Impaired Myelination in Multiple Sclerosis Organoids: p21 Links Oligodendrocyte Dysfunction to Disease Subtype

Multiple sclerosis (MS) is an autoimmune inflammatory disease of the central nervous system. The cause of the disease is unknown but both genetic and environmental factors are strongly implicated in its pathogenesis. We derived cerebral and spinal cord organoids from induced pluripotent stem cells (iPSC) from healthy controls as well as from primary progressive MS (PPMS), secondary progressive MS (SPMS) and relapsing-remitting MS (RRMS) patients to investigate and compare oligodendrocyte differentiation and myelination capacity in healthy subjects and MS subtypes. In MS organoids, particularly in PPMS, we observed a decrease in p21 expression associated with a dysregulation of PAK1 and E2F1 expression.
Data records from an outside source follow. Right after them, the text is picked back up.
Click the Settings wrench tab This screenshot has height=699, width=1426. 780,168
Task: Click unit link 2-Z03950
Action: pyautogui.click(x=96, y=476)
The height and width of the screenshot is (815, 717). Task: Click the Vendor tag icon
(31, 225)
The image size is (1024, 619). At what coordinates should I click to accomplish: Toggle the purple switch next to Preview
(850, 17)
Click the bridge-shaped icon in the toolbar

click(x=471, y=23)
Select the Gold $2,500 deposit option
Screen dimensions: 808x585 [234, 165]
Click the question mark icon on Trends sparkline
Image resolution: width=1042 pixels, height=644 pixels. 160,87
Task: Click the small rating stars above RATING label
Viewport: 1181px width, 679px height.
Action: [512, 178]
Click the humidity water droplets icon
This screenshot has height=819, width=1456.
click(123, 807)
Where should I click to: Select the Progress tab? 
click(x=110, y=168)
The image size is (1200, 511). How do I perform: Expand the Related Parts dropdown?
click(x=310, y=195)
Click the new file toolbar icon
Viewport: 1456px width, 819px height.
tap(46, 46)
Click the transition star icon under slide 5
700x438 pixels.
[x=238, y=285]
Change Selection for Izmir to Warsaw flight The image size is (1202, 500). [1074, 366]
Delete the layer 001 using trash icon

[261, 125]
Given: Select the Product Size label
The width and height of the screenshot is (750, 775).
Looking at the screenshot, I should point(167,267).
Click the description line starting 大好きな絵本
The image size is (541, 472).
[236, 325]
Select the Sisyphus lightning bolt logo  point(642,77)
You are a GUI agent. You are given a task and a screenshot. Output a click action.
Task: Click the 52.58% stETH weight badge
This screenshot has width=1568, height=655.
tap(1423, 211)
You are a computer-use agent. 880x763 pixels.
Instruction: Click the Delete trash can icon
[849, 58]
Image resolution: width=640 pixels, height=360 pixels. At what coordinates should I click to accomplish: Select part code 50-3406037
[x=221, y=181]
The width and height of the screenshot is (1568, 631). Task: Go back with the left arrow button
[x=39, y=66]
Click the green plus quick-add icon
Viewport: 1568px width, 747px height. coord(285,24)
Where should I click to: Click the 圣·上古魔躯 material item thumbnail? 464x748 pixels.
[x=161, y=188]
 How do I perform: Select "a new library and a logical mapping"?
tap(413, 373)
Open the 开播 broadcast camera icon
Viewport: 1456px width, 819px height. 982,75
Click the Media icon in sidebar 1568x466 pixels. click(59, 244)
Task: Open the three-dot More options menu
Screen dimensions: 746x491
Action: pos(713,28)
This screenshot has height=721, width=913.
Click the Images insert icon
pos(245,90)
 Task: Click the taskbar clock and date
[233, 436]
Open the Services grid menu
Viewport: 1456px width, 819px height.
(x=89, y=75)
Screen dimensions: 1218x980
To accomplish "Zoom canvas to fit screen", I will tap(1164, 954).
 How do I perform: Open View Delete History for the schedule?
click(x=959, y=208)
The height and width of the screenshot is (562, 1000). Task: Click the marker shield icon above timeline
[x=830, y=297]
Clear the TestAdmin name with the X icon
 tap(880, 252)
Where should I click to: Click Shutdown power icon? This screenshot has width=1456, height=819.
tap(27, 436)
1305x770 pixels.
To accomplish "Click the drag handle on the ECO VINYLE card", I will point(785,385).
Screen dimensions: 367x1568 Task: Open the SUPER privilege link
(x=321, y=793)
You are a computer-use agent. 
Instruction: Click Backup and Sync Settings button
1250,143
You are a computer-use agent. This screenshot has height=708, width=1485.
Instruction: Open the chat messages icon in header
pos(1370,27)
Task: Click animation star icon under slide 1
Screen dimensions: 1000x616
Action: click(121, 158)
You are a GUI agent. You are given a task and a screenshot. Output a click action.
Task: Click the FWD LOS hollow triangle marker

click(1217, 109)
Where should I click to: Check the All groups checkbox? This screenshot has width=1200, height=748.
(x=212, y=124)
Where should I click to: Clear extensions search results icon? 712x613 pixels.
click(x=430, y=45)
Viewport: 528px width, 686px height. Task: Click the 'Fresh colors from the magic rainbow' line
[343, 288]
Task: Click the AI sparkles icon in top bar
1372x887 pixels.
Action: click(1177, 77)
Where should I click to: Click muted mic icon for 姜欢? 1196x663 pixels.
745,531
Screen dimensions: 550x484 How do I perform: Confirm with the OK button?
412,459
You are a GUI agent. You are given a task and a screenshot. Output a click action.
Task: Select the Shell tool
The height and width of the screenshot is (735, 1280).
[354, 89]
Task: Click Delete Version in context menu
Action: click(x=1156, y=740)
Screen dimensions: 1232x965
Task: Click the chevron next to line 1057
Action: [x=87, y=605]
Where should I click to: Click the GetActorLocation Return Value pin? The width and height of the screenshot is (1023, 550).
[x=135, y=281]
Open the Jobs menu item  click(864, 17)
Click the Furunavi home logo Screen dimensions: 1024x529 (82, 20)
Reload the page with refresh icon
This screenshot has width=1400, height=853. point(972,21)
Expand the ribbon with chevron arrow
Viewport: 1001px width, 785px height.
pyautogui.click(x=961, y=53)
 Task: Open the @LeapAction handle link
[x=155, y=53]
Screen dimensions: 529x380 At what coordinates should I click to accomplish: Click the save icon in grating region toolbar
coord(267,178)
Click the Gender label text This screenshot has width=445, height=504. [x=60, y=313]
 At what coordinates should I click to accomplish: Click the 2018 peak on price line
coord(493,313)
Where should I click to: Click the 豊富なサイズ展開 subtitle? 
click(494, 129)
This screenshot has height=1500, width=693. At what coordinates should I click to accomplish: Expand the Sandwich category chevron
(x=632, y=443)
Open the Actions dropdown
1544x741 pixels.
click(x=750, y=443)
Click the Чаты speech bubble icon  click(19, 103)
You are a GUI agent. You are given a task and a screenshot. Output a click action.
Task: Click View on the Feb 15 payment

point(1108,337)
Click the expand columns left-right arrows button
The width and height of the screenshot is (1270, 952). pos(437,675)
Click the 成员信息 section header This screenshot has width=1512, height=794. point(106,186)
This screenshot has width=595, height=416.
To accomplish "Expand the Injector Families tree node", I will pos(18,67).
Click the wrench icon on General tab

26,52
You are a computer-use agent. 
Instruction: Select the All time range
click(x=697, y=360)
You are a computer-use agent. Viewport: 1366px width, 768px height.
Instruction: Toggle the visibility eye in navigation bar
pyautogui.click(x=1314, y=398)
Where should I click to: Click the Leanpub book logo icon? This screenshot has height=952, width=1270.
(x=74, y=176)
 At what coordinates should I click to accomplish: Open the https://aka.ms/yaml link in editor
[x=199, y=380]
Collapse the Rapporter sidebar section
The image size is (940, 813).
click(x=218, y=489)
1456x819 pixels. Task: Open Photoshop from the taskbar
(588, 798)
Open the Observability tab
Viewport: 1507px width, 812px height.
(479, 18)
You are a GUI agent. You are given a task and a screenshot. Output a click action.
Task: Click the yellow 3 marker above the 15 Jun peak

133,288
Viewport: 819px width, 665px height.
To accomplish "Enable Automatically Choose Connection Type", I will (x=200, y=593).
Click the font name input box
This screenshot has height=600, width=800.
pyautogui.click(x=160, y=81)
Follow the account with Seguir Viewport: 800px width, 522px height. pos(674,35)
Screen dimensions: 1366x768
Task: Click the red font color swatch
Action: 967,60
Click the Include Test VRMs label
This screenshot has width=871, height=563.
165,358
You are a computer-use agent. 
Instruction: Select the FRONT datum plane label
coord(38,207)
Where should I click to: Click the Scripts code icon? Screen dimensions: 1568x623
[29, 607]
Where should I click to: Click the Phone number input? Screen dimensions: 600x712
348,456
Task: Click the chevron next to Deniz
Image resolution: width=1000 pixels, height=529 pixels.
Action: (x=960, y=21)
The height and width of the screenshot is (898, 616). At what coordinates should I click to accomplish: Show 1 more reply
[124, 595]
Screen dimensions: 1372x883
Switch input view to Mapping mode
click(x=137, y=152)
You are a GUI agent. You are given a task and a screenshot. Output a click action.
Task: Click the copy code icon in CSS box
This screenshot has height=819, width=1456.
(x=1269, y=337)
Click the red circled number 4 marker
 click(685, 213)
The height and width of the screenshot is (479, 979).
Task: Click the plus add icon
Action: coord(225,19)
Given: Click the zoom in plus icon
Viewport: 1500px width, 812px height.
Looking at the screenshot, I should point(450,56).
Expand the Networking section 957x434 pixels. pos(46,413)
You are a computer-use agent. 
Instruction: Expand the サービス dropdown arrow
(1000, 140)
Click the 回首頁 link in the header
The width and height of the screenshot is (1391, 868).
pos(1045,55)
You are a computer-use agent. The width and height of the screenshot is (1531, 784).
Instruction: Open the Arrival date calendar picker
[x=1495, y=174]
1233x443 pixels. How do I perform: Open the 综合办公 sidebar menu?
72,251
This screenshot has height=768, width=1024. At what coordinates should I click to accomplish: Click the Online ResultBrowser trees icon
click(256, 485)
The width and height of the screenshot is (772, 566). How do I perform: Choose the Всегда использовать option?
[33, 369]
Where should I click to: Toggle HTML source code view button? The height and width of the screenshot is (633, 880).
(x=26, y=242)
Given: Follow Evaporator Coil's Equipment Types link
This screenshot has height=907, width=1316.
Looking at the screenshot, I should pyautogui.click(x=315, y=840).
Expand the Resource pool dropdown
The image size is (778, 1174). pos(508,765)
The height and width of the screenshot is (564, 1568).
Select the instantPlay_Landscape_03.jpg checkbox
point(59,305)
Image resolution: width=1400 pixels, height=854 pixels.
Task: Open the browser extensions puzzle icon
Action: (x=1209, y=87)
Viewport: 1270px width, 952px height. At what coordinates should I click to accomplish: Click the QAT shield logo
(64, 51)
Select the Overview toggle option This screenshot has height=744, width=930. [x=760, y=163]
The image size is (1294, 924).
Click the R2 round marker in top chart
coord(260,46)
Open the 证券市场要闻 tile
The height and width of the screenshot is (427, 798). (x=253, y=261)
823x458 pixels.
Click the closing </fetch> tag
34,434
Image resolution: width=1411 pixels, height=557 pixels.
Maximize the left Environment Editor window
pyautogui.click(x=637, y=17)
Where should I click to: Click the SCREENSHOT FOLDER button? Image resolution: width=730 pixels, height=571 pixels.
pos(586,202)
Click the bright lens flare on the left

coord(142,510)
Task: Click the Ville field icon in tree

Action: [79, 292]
In parallel, a decrease in oligodendrocyte maturation was detected in long-term cultured cerebral and spinal cord organoids, especially in PPMS, leading to a reduced myelination capacity. Disruption of astrocyte and neuronal populations was also observed. Our findings demonstrate that in MS, inherent deficits in the p21 pathway may alter glial and neuronal cell populations and may contribute to the disease pathogenesis by reducing the capacity for myelin repair. Summary StatementUsing cerebral and spinal cord organoids derived from multiple sclerosis patients, we found an innate disruption of oligodendrocyte differentiation and myelination capacity as well as excitotoxicity, associated with PAK1 and E2F1-induced p21 dysregulation.